Let $g : \mathbb{R} \to \mathbb{R}$, such that \begin{equation} g(x)=\begin{cases} 2x + 1 & \text{ if } x < 0,\\ e^x & \text{ otherwise}. \end{cases} \end{equation}
I am trying to understand the properties of this function. I already know that it is continuous, as its' components are continuous functions(because $2x+1$ is linear and $e^x$ is exponential).
But I don't understand why it is not differentiable, because I think that the derivates of both of the component functions exist at any given point within the specified ranges ($x<0$ for $2x + 1$ and $x \geq 0$ for $e^x$).
Can you please explain the differentiability of this function?

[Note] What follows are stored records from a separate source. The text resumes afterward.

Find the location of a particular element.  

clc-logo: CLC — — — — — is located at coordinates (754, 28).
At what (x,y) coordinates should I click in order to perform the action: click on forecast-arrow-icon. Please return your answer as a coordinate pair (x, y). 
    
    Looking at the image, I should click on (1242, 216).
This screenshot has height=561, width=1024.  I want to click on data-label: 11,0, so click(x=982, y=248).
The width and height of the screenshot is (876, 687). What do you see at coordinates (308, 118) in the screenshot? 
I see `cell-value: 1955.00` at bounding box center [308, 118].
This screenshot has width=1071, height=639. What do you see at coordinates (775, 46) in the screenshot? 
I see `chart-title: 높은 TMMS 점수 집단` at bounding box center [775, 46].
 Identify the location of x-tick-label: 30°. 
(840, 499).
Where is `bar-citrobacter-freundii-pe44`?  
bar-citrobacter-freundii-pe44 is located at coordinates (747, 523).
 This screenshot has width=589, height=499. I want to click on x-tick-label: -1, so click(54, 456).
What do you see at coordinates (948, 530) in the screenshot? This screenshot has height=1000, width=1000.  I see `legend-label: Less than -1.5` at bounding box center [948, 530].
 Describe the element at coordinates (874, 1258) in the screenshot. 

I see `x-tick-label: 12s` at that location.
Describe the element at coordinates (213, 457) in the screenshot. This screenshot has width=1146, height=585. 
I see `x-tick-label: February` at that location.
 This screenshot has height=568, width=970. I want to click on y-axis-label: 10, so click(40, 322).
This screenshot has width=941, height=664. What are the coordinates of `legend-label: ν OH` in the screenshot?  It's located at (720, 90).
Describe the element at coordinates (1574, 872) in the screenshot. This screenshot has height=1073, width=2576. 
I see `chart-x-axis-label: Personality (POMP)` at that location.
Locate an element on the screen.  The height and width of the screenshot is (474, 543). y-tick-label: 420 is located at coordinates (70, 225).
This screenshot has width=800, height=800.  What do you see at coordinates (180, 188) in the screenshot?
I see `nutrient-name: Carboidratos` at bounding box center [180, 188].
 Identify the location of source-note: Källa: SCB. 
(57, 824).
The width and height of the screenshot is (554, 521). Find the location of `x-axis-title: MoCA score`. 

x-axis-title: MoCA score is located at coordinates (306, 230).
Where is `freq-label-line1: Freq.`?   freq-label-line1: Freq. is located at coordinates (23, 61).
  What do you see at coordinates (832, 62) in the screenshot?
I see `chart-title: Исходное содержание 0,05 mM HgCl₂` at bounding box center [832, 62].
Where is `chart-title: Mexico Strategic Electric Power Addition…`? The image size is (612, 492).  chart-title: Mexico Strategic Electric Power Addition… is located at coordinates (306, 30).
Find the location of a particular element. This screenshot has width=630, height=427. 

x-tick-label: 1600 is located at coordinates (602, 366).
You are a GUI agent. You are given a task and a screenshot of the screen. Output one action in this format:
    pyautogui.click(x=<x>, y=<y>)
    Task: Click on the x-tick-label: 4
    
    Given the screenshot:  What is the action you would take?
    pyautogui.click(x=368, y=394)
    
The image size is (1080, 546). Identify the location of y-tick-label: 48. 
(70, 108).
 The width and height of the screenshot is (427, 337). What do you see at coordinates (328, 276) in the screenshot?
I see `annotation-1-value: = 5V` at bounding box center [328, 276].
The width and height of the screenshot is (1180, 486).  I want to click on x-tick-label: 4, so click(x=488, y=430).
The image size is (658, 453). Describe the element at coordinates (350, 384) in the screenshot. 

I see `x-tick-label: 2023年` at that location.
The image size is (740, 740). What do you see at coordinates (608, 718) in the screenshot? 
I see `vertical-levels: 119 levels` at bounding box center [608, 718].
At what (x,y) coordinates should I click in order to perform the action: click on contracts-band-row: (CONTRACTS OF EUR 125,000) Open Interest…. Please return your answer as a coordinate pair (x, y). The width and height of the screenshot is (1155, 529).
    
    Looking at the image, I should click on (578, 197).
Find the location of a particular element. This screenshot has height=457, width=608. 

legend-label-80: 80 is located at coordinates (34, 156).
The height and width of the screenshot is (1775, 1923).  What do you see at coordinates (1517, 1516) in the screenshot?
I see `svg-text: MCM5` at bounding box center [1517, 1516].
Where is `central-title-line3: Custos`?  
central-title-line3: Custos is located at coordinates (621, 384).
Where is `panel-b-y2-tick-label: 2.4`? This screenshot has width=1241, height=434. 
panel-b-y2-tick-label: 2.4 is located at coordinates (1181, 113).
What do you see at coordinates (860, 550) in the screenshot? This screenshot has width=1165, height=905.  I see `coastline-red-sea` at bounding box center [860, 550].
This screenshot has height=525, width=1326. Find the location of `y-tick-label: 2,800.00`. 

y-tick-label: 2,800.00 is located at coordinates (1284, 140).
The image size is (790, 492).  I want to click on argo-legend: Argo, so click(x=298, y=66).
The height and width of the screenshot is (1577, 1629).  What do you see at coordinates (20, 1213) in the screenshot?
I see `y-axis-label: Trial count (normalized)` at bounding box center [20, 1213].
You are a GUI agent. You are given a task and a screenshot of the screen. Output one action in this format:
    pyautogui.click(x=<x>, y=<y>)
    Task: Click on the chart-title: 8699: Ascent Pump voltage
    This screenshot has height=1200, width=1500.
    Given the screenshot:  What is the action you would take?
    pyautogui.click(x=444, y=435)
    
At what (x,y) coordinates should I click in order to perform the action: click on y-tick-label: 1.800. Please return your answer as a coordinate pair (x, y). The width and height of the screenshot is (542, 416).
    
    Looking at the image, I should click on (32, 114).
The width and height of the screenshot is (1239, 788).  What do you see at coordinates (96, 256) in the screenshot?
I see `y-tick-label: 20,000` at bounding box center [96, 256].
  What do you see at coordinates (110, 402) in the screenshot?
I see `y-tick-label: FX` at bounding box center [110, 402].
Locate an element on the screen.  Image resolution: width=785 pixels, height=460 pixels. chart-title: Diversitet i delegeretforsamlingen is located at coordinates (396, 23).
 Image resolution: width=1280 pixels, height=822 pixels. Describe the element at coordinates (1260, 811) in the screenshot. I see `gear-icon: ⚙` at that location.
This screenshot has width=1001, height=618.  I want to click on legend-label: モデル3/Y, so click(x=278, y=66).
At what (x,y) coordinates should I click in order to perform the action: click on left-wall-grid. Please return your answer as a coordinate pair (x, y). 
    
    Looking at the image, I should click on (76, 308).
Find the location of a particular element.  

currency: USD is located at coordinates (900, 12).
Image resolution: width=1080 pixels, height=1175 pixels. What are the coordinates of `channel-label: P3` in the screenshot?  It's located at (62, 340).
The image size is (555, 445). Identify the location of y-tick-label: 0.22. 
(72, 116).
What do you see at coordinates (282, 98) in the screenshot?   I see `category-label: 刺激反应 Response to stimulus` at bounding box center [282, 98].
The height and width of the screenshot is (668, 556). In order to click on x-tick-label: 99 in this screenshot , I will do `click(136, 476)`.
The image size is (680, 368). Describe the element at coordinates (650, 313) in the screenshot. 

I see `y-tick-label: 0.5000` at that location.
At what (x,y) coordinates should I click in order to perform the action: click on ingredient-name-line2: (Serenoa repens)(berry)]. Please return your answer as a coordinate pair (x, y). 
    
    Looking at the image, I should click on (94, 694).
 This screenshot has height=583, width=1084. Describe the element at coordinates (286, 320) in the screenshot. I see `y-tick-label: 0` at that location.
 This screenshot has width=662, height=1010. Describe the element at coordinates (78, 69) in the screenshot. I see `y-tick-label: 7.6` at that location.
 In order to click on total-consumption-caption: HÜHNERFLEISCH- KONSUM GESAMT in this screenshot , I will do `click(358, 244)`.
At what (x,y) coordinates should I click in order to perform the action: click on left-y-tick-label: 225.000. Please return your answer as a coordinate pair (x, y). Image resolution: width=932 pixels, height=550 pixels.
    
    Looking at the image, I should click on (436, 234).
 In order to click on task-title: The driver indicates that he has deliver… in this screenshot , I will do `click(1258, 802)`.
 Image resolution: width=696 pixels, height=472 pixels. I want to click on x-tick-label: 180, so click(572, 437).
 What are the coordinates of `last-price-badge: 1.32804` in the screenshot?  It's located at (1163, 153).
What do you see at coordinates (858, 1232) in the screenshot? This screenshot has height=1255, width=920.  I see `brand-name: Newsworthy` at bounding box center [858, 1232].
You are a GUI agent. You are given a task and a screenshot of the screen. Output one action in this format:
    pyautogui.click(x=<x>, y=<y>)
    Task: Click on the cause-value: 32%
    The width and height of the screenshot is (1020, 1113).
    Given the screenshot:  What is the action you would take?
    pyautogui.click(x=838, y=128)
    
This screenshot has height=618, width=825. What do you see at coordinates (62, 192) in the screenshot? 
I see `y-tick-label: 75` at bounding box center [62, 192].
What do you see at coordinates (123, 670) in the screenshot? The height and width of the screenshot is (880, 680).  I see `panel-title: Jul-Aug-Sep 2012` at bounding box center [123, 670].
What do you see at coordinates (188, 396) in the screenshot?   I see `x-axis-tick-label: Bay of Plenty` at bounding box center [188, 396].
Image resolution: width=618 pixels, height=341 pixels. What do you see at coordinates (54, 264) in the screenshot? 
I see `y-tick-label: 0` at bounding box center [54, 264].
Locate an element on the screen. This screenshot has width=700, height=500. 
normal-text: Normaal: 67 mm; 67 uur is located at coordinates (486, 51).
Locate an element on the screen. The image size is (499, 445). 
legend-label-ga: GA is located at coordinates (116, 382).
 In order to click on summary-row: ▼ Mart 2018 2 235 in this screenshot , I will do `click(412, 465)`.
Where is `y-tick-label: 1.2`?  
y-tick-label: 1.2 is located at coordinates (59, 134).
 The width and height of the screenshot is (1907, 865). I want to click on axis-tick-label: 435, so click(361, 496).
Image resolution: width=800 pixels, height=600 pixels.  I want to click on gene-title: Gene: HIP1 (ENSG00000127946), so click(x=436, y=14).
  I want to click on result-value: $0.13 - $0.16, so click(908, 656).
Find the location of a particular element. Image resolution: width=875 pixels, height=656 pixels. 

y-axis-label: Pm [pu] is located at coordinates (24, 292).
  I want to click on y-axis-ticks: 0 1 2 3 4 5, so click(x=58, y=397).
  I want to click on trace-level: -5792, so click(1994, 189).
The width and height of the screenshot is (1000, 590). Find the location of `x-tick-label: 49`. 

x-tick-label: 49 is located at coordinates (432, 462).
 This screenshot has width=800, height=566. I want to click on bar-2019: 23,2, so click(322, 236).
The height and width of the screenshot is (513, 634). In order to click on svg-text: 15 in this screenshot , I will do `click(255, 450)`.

The derivative of the left-half of the function $(2x+1)$ is $2$. The derivative of the right-half of the function for all other $x$-values is $e^x$. Using this information, we can formulate another piecewise function that shows the derivative of $g(x)$.
$g'(x)= \begin{cases} 2 \,, & \text{for} \;\;\; x \lt 0\\ e^x \,, & \text{for} \;\;\; x \ge 0 \end{cases} $
This function seems to support the original claim you made. It clearly shows that $g'(x)$ exists for all real numbers, including $x=0$. However, this is a trap! We have to look at the derivative in the context of the original function. At $x=0$, $g(x)$ has a sharp cusp, which makes it impossible to predict the behavior of the function around that point. And that ruins the whole point of the derivative. If I showed you the function $g(x)$ with the right-half erased, and asked you to draw a line continuing the slope of the left-half, you would probably draw a line continuing with a slope of $2$. It would be impossible for you to know that the right-half follows the slope of $e^x$ instead of $2x+1$.
Also, if you're familiar with the concept of tangent lines showing the instantaneous slope of a function, there would be infinitely many possible tangent lines at $g(0)$, making it impossible to agree on the slope at that point.